O sistema normativo brasileiro assegura, ao Advogado regularmente constituído pelo indiciado (ou por aquele submetido a atos de persecução estatal), o direito de pleno acesso aos autos de persecução penal, mesmo que sujeita, em juízo ou fora dele, a regime de sigilo (necessariamente excepcional), limitando-se, no entanto, tal prerrogativa jurídica, às provas já produzidas e formalmente incorporadas ao procedimento investigatório, excluídas, conseqüentemente, as informações e providências investigatórias ainda em curso de execução e, por isso mesmo, não documentadas no próprio inquérito ou processo judicial. Precedentes. Doutrina.

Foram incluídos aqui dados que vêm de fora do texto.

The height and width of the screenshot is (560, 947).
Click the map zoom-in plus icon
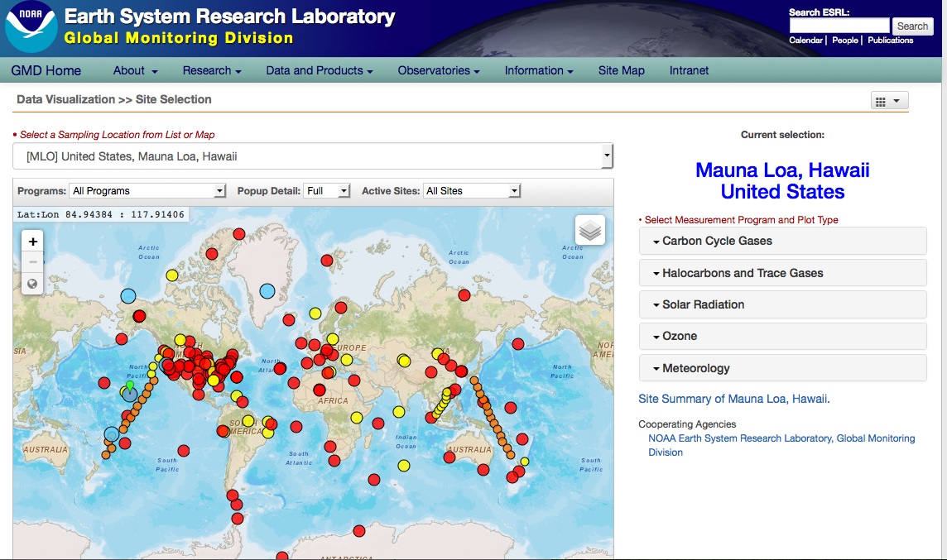[x=31, y=241]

DECISÃO: Trata-se de “habeas corpus”, com pedido de medida liminar, impetrado contra decisão emanada de eminente Ministra de Tribunal Superior da União, que, em sede de processo idêntico ainda em curso no Superior Tribunal de Justiça (HC 99.402/DF), denegou medida liminar que lhe havia sido requerida em favor do ora paciente.

Presente tal contexto, impende verificar, desde logo, se a situação processual versada nestes autos, justifica, ou não, o afastamento, sempre excepcional, da Súmula 691/STF.

Como se sabe, o Supremo Tribunal Federal, ainda que em caráter extraordinário, tem admitido o afastamento, “hic et nunc”, da Súmula 691/STF, em hipóteses nas quais a decisão questionada divirja da jurisprudência predominante nesta Corte ou, então, veicule situações configuradoras de abuso de poder ou de manifesta ilegalidade (HC 85.185/SP, Rel. Min. CEZAR PELUSO – HC 86.634-MC/RJ, Rel. Min. CELSO DE MELLO – HC 86.864-MC/SP, Rel. Min. CARLOS VELLOSO – HC 87.468/SP, Rel. Min. CEZAR PELUSO – HC 89.025-MC-AgR/SP, Rel. Min. JOAQUIM BARBOSA – HC 90.112-MC/PR, Rel. Min. CEZAR PELUSO, v.g.).

Parece-me que a situação exposta nesta impetração ajusta-se às hipóteses que autorizam a superação do obstáculo representado pela Súmula 691/STF. Passo, em conseqüência, a examinar a postulação cautelar ora deduzida nesta sede processual.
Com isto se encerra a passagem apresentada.